Since Marija Gimbutas was one of the founding editors of the Journal of Indo-European Studies, it was fitting that the latest two numbers in the monograph series of that prestigious journal should carry her name in the respective title pages. Both volumes were published in 1997. No. 18 is a collection of articles by Marija Gimbutas written in the period 1952-1993: The Kurgan Culture and the Indo-Europeanization of Europe (=Kurgan). No. 19, entitled Varia on the Indo-European Past: Papers in memory of Marija Gimbutas is a collection of essays written by distinguished Indo-Europeanists and archaeologists (=Varia).

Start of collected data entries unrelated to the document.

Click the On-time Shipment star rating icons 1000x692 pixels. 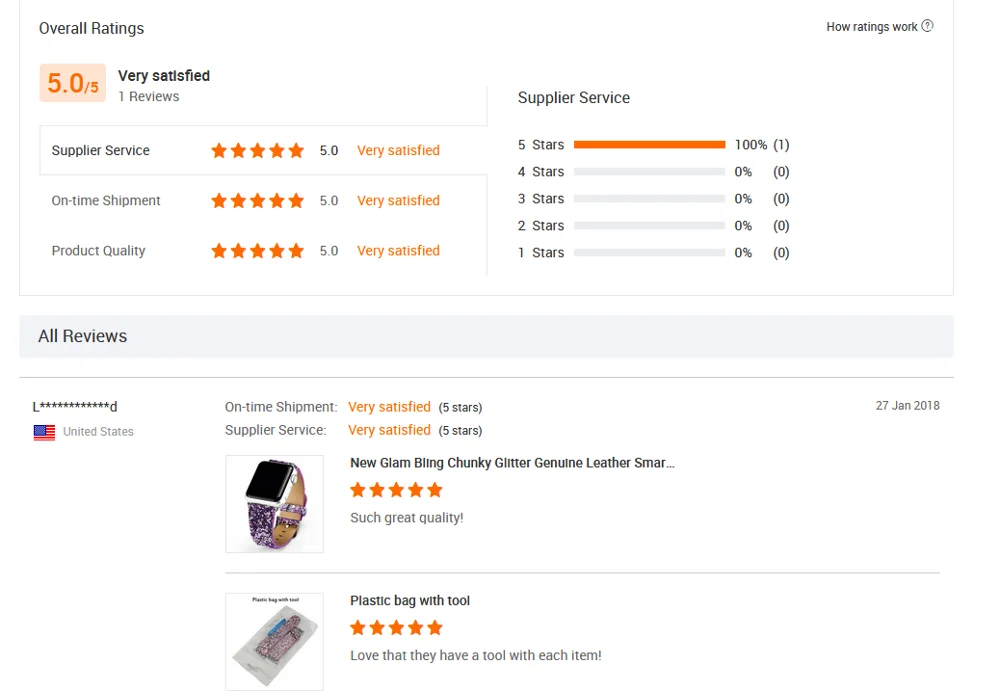[257, 201]
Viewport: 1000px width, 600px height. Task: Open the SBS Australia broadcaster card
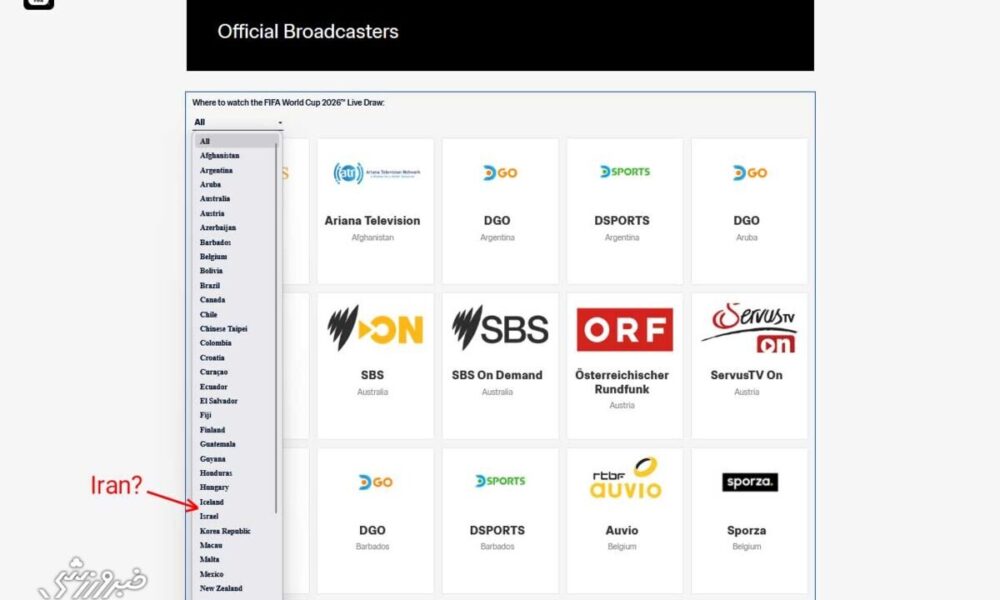coord(373,365)
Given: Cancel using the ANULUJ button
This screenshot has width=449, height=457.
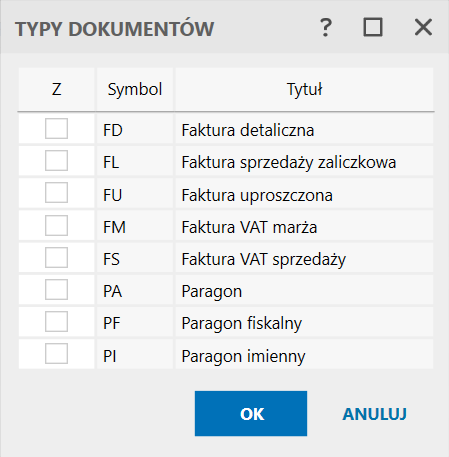Looking at the screenshot, I should (x=374, y=414).
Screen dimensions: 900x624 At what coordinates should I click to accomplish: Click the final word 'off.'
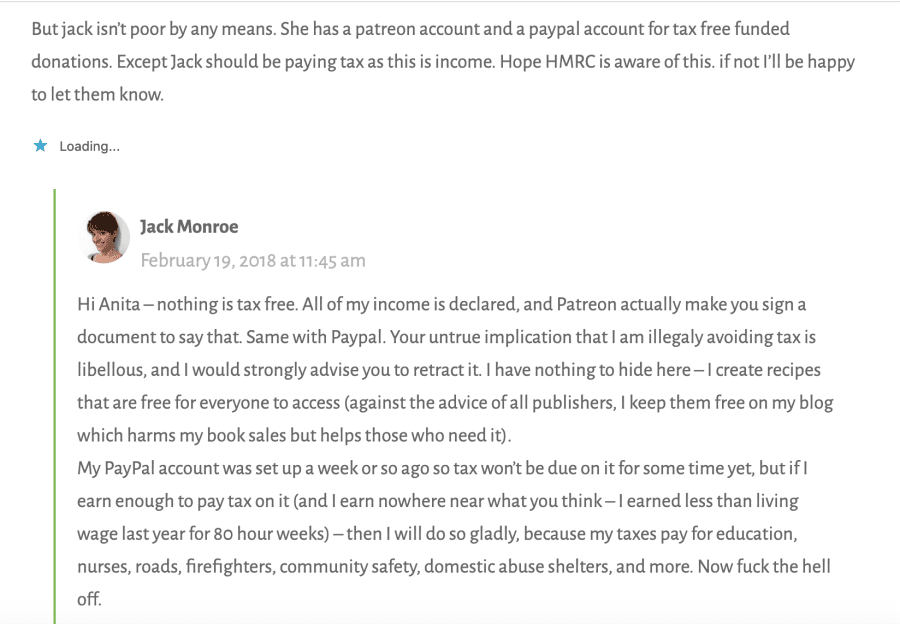(x=90, y=599)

If we take a look at Varia First, it may be said right away that this volume differs profoundly from the usual type of 'Studies in Memory of XV in that the contributors were evidently asked to write on themes directly connected with the work of Marija Gimbutas. The result is that we find here a number of papers that immediately continue Gimbutas' approach and build on her work. Most notable is perhaps Miriam Robbins Dexter's paper entitled The Frightful Goddess, the sirens and Witches', which clearly sets out from the feminist approach advocated by Gimbutas, adds new material and achieves far-reaching conclusions. The last sentence of the paper is worth quoting: "If we can only recognize the unity of the goddess, and of all life, and realize that we are all connected with one another, and with our planet, then, through this holistic, harmonious view of our society and our universe we may be empowered, in the etymological sense of building our power from within, and having the power to effect the changes which will enable us to restore our lives and our environment to harmony and wholeness" (Varia, p. 150f.). If scholarly research leads up to positive results of the kind, then it is definitely worth the trouble involved.

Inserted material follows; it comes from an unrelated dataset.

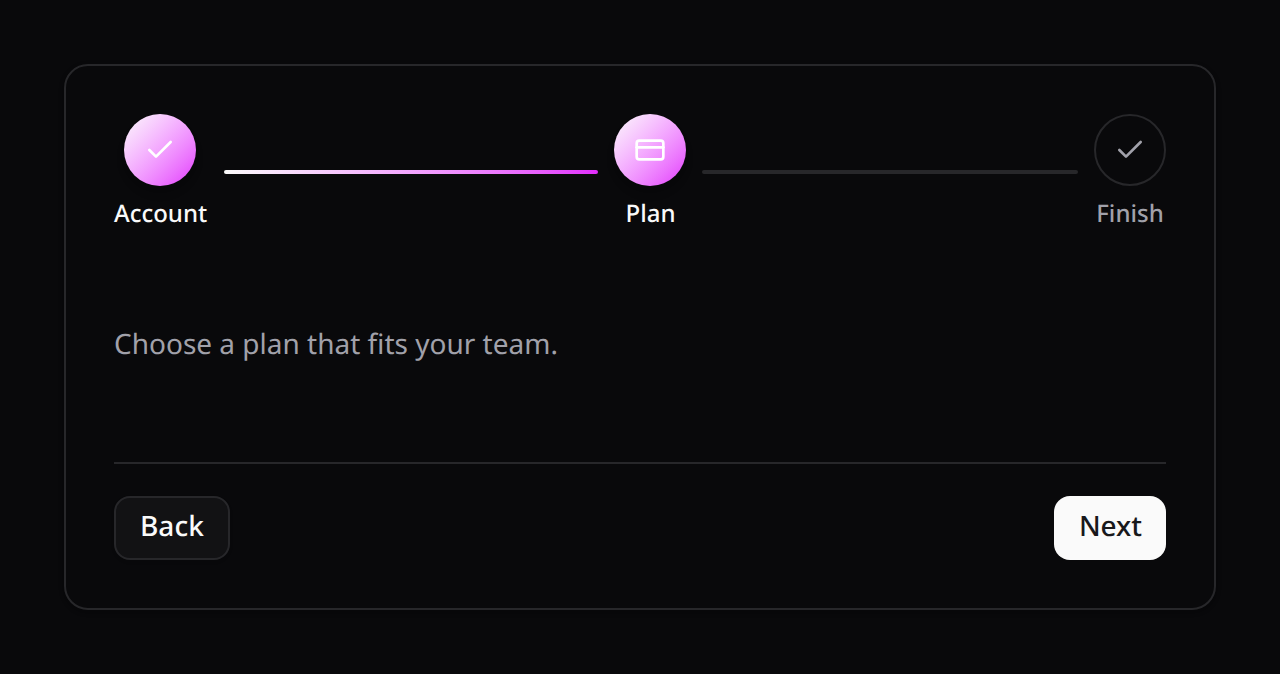Return to the Account step via the Back button
The width and height of the screenshot is (1280, 674).
[172, 528]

Of the two books to be announced here the second may in some respects be considered still more relevant, because it contains a selection of Gimbutas' most characteristic papers. Towards the end of her life Marija Gimbutas was active collecting the more important of her separate papers in an anthology, which was meant to contain her major ideas and conclusions. These can be summed up as follows (in Gimbutas' own words):

Kurgan culture came into existence in the first half of the 5th millennium BC when, by means of domesticated horse, horse riding, and wheeled transport, pastoral people overwhelmed the Russian steppe north of the Caucasus and reached the borders of Old Europe in the Dnieper basin;

Kurgan theory does not depict a thousand-year-old homeland, but recounts a specific situation created by social and economic conditions, especially a hierarchical/patriarchal social structure and horse domestication;

From the mid-5th millennium onward, the pastoral people of South Russia came into close contact with Old Europe, and from around 4300 BC these pastoralists started a westward push that eventually caused the great civilization of Old Europe to disintegrate (Kurgan, p. XIX).

As with every great scholar it goes without saying that Gimbutas' views did not remain unchallenged, but this is certainly not the occasion to repeat the criticism or raise new objections: Marija Gimbutas was an original thinker, and the two volumes aptly introduce the reader to her approach, although Gimbutas' work is quoted on many occasions in the two volumes, a full bibliography of her publications would have been useful.